While GitOps originated in the Kubernetes ecosystem, its principles apply more broadly. Terraform and Pulumi configurations managed through Git workflows bring GitOps principles to cloud infrastructure provisioning. Crossplane extends GitOps to multi-cloud resource management using Kubernetes custom resources. Network configuration, security policies, and even organizational policies can be managed through GitOps patterns.

ARDURA Consulting Expertise

ARDURA Consulting supports organizations in acquiring DevOps and Platform Engineering specialists with hands-on experience in GitOps implementation. Our experts design and deploy GitOps practices tailored to the organization’s specific needs, including repository structure design, tool selection and configuration (ArgoCD, Flux), secrets management strategy, environment promotion workflows, and integration with existing CI/CD pipelines and monitoring systems. Whether building a greenfield GitOps platform or migrating existing deployments to a GitOps model, ARDURA Consulting provides the specialized talent to accelerate the transformation.

Summary

GitOps represents a mature and proven approach to infrastructure and application management that combines DevOps best practices with Git as the central control point. By treating the entire system state as code in version control and using automated operators for continuous reconciliation, GitOps delivers auditability, reproducibility, accelerated deployments, and self-healing capabilities. For organizations running Kubernetes workloads, GitOps is rapidly becoming the operational standard. The methodology’s principles extend beyond Kubernetes to broader infrastructure management, making it relevant for any organization seeking to improve the reliability, security, and speed of their operational processes. Organizations that adopt GitOps position themselves for more efficient operations, stronger compliance posture, and faster innovation cycles.

Frequently Asked Questions

What is GitOps?

GitOps is a methodology for managing infrastructure and applications where Git serves as the single source of truth for the entire system state.
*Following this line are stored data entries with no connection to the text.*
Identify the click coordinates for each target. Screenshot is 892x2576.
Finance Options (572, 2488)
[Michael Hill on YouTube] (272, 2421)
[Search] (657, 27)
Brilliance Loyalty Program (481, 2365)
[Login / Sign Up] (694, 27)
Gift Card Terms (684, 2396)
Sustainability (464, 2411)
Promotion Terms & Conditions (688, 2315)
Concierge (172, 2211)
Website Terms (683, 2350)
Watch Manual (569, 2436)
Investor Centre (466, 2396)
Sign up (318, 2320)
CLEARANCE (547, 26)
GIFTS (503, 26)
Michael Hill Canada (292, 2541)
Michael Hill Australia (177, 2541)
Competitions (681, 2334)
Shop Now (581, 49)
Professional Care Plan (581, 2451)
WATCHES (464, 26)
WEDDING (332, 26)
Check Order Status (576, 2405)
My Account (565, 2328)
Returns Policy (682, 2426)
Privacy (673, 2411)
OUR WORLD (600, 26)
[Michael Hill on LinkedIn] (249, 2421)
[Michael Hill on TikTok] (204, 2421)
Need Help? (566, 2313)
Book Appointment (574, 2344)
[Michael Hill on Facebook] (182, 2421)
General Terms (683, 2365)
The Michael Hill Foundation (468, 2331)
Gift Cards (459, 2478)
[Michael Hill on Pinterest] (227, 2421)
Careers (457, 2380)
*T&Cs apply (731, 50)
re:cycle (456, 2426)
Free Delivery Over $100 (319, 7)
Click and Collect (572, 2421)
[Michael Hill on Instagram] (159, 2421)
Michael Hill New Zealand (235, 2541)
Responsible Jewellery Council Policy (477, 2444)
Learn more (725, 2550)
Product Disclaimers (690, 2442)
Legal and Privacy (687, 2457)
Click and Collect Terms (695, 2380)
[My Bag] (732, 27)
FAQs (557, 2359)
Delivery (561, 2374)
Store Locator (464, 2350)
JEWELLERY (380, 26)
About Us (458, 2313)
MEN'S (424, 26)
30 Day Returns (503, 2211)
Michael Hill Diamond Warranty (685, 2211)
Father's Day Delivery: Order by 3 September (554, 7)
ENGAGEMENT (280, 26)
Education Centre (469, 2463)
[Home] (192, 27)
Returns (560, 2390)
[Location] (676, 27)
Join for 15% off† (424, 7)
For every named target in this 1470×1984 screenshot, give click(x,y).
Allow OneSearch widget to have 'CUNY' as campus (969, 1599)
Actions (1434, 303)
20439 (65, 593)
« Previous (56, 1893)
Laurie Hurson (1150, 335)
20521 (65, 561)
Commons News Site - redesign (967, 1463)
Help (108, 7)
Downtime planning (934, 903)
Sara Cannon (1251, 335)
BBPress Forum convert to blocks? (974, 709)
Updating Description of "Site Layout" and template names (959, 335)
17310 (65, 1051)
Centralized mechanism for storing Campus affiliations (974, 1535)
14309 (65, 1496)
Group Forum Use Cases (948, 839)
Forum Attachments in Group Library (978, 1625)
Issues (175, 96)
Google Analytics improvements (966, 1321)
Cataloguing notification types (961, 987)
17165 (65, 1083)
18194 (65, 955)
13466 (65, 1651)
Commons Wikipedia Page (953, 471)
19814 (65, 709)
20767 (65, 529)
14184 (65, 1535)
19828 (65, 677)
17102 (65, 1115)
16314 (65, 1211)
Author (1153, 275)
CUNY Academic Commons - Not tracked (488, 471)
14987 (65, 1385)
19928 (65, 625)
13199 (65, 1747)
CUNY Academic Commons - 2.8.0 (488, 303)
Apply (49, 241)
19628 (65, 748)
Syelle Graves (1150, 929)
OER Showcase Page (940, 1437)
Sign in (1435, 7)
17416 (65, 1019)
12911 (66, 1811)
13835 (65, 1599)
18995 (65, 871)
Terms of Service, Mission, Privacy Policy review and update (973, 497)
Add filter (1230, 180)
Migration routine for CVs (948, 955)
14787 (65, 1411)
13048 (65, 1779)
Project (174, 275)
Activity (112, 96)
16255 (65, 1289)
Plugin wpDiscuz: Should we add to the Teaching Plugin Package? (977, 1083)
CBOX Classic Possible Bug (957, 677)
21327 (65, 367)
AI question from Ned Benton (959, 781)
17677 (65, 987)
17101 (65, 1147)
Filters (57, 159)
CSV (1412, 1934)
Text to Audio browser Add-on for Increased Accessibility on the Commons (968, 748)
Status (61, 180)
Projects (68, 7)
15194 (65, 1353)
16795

The term was introduced by Weaveworks in 2017 and represents an evolution of Infrastructure as Code (IaC) and Continuous Delivery practices.

What tools are used for GitOps?

ArgoCD, originally developed by Intuit and donated to the CNCF (Cloud Native Computing Foundation), is one of the two dominant GitOps tools for Kubernetes. It provides a rich web-based user interface for visualizing application state, synchronization status, and resource relationships.

What are the benefits of GitOps?

Auditability: Every change is documented in Git history with full context including author, reviewer, timestamp, and the rationale captured in commit messages and pull request discussions. This satisfies audit requirements for standards like SOC 2, PCI DSS, HIPAA, and ISO 27001.

What are the challenges of GitOps?

Secrets management remains the most common challenge, as sensitive data should not be stored in plain text in Git. The available solutions add complexity and require careful key management and rotation practices.